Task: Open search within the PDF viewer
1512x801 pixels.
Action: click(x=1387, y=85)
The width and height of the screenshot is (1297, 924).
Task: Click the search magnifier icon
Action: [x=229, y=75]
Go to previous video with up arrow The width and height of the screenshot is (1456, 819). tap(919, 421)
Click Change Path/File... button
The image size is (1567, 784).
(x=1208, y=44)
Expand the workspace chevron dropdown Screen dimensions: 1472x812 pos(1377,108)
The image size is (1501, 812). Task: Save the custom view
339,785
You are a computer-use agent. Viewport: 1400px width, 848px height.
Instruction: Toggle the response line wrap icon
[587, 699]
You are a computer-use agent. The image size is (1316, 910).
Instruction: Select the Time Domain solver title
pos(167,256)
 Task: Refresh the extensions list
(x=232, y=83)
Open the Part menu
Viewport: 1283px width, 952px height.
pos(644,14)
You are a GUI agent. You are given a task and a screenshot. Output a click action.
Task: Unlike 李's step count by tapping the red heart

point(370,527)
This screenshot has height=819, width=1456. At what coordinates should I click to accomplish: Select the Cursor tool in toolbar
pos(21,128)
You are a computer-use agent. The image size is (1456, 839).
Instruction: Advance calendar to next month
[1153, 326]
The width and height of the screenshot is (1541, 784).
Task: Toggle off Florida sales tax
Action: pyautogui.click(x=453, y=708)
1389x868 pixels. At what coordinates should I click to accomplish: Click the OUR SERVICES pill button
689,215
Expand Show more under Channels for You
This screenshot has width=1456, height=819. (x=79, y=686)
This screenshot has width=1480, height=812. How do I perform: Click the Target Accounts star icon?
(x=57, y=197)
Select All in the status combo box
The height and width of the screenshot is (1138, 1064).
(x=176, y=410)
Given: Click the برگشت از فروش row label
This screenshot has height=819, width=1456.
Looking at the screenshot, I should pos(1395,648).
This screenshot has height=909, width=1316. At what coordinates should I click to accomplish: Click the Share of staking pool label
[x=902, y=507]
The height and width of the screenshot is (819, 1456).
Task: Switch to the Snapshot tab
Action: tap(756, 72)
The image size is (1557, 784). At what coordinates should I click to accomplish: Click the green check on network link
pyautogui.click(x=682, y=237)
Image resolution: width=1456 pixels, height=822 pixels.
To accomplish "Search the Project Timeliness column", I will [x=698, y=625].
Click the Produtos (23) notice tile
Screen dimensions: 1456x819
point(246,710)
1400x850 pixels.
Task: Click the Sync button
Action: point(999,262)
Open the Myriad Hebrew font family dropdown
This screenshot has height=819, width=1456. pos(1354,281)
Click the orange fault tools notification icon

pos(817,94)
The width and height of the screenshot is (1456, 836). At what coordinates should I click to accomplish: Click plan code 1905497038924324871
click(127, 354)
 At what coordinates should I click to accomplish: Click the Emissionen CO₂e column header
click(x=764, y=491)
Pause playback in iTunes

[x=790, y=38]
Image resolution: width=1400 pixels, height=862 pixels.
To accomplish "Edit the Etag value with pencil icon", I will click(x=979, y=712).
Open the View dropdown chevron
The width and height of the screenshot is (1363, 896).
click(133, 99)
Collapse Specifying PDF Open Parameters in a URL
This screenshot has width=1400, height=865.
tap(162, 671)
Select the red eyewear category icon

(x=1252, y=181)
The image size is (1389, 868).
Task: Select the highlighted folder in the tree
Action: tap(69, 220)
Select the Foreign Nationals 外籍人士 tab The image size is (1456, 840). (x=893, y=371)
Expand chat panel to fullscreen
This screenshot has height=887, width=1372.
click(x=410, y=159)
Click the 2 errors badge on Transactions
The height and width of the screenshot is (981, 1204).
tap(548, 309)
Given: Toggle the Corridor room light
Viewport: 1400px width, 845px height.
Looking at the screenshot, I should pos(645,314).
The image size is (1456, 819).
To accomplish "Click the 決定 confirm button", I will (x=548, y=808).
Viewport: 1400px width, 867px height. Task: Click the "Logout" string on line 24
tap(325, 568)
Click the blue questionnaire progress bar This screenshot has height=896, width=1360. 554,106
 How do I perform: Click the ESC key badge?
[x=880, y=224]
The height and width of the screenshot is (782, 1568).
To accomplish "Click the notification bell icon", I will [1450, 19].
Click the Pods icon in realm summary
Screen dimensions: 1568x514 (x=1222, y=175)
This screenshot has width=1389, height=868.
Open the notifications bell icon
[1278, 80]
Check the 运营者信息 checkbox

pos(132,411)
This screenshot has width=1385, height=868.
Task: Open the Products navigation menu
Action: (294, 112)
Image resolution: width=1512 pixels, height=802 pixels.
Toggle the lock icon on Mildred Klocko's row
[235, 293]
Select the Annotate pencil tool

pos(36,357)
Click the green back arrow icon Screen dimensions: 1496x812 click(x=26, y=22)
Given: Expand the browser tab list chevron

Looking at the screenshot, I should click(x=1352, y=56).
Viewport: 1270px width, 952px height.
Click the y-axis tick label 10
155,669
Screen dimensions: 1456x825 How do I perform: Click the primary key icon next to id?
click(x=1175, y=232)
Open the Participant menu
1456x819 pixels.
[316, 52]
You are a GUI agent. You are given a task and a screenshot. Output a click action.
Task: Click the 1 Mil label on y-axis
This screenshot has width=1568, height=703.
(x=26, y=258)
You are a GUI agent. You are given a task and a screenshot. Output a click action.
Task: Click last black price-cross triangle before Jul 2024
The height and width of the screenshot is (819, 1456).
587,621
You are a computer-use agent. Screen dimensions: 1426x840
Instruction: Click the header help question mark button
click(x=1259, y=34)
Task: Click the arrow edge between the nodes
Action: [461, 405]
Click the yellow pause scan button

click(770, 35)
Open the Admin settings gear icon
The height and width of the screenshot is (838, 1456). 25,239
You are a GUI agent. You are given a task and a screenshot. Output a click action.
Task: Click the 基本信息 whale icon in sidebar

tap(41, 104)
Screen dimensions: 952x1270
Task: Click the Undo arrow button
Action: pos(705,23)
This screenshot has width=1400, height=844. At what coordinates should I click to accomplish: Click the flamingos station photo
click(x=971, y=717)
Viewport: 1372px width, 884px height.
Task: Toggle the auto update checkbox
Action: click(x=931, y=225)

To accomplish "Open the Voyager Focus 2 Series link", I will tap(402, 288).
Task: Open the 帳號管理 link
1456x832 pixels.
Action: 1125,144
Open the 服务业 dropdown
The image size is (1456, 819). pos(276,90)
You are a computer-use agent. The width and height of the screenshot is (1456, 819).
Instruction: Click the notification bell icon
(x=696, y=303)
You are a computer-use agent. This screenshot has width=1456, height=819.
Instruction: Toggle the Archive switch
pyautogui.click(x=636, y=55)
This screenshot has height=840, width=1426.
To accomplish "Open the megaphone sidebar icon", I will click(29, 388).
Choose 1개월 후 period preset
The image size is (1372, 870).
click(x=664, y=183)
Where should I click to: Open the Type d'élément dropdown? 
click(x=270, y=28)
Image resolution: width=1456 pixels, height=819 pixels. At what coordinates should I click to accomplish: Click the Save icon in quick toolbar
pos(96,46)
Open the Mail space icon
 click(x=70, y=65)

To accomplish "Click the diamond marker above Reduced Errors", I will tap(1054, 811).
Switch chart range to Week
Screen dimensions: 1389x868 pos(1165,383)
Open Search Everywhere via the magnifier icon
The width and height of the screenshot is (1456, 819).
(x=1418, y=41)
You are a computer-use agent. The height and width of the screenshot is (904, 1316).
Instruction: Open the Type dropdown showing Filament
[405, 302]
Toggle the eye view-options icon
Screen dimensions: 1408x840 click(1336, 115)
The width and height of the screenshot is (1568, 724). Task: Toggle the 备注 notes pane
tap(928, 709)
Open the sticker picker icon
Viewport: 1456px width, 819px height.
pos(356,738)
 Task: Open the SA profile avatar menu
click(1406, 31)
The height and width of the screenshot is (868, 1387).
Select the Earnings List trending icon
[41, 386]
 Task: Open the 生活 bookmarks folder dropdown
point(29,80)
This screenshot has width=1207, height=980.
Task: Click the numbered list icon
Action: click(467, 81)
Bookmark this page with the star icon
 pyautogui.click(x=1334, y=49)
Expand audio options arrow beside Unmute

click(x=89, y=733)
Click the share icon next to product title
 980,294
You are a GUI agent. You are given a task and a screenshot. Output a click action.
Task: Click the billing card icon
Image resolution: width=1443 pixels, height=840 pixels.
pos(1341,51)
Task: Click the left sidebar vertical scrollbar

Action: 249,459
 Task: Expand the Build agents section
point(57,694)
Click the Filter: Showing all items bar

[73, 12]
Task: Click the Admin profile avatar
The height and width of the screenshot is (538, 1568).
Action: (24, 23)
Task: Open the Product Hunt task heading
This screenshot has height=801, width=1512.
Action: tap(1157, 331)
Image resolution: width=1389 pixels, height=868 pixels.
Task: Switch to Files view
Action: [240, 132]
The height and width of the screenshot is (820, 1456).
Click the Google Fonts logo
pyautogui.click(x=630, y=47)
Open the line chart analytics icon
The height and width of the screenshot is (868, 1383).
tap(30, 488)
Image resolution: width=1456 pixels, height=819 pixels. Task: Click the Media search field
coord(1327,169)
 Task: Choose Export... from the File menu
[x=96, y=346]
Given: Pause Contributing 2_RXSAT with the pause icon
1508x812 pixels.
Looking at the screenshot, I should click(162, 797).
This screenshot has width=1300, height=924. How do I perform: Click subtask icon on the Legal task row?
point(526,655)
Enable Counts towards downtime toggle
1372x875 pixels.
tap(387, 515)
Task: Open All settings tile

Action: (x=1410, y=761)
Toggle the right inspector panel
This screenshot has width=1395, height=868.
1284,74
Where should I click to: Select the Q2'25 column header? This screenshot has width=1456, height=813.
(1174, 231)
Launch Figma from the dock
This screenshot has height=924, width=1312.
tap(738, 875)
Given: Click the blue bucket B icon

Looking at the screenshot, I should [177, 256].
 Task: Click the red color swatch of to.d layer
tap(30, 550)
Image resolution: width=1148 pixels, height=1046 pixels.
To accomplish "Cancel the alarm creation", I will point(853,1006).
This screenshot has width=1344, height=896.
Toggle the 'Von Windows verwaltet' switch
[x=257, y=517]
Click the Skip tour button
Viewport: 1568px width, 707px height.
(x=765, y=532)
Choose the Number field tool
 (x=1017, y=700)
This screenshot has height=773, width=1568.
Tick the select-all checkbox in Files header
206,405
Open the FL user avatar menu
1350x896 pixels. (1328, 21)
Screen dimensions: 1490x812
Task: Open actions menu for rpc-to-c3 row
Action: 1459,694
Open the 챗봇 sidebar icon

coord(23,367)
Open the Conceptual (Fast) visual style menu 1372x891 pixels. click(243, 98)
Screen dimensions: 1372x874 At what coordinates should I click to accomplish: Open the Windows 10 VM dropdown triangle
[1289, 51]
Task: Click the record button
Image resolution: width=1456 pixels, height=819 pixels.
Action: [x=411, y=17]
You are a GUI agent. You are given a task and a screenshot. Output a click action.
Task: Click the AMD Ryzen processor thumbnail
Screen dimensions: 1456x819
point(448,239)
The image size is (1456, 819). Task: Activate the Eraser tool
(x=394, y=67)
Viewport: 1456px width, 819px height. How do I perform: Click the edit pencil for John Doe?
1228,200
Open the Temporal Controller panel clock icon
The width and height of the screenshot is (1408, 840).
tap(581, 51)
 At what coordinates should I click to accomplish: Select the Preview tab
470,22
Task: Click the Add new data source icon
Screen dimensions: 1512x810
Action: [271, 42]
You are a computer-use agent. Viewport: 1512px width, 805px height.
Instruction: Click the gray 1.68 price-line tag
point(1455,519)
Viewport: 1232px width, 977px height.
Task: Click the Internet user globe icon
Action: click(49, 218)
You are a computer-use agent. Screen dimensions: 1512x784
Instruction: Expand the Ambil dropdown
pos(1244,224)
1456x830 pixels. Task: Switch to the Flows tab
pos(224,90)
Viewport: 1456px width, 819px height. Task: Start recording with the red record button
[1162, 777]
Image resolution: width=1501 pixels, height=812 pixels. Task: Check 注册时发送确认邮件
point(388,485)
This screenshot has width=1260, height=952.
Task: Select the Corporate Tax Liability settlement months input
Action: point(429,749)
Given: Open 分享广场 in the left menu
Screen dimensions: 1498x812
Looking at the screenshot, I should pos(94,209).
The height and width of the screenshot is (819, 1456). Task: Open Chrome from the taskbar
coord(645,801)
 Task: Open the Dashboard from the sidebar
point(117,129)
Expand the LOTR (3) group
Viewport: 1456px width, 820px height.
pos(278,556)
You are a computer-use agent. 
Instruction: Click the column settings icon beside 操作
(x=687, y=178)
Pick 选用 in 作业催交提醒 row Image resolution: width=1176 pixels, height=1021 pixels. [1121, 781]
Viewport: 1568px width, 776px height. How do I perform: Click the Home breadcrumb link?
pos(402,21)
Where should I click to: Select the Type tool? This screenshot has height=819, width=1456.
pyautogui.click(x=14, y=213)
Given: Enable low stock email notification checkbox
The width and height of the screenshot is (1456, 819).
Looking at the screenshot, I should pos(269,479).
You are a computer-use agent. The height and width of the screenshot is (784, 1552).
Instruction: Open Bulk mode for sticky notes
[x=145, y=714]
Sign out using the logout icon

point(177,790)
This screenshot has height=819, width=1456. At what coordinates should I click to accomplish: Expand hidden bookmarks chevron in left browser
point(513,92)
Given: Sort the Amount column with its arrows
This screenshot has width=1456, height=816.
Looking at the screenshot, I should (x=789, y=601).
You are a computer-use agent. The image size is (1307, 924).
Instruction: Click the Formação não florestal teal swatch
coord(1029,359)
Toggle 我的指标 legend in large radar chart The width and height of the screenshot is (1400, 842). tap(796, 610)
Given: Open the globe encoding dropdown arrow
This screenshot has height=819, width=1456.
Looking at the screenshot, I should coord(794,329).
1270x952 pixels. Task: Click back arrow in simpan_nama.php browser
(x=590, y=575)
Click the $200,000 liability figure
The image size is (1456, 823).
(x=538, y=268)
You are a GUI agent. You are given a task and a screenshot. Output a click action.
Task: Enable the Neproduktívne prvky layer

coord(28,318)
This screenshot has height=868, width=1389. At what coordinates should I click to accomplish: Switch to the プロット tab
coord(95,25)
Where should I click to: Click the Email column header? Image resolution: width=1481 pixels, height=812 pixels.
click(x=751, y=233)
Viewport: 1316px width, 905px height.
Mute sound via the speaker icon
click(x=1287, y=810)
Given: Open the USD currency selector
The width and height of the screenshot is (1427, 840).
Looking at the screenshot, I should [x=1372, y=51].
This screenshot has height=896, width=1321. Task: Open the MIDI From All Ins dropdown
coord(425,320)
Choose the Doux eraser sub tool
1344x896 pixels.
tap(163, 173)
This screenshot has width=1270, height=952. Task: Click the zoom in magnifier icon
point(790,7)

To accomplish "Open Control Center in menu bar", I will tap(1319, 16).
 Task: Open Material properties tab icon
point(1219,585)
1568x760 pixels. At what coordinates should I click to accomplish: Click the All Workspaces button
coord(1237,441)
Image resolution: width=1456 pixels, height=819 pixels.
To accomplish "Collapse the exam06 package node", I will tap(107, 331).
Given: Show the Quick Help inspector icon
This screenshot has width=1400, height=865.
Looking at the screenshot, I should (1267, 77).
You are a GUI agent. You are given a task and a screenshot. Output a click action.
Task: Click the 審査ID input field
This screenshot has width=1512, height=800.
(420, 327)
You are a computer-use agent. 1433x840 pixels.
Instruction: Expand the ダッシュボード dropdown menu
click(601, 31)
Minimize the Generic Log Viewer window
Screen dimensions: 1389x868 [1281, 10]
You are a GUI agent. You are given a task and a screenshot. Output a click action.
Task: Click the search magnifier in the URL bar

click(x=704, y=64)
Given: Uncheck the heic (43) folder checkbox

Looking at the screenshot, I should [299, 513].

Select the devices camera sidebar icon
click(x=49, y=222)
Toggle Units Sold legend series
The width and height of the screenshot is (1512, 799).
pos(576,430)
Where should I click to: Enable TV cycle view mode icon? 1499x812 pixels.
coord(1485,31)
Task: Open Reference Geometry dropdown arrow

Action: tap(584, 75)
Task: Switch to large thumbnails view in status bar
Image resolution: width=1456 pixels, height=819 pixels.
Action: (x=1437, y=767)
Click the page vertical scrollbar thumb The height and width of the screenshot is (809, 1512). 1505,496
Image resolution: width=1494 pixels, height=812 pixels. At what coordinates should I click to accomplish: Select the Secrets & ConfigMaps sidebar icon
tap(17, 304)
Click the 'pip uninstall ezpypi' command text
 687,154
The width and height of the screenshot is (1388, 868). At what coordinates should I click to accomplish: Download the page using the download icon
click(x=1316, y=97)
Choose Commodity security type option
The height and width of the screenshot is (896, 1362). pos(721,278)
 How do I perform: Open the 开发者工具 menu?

........

Your answer should consist only of the lines above between the line holding "Task: Click the Add new data source icon" and the line holding "You are a computer-use agent. Viewport: 1512px", inclusive, each transcribed exactly.

Task: Click the Add new data source icon
Screen dimensions: 1512x810
Action: [271, 42]
You are a computer-use agent. Viewport: 1512px width, 805px height.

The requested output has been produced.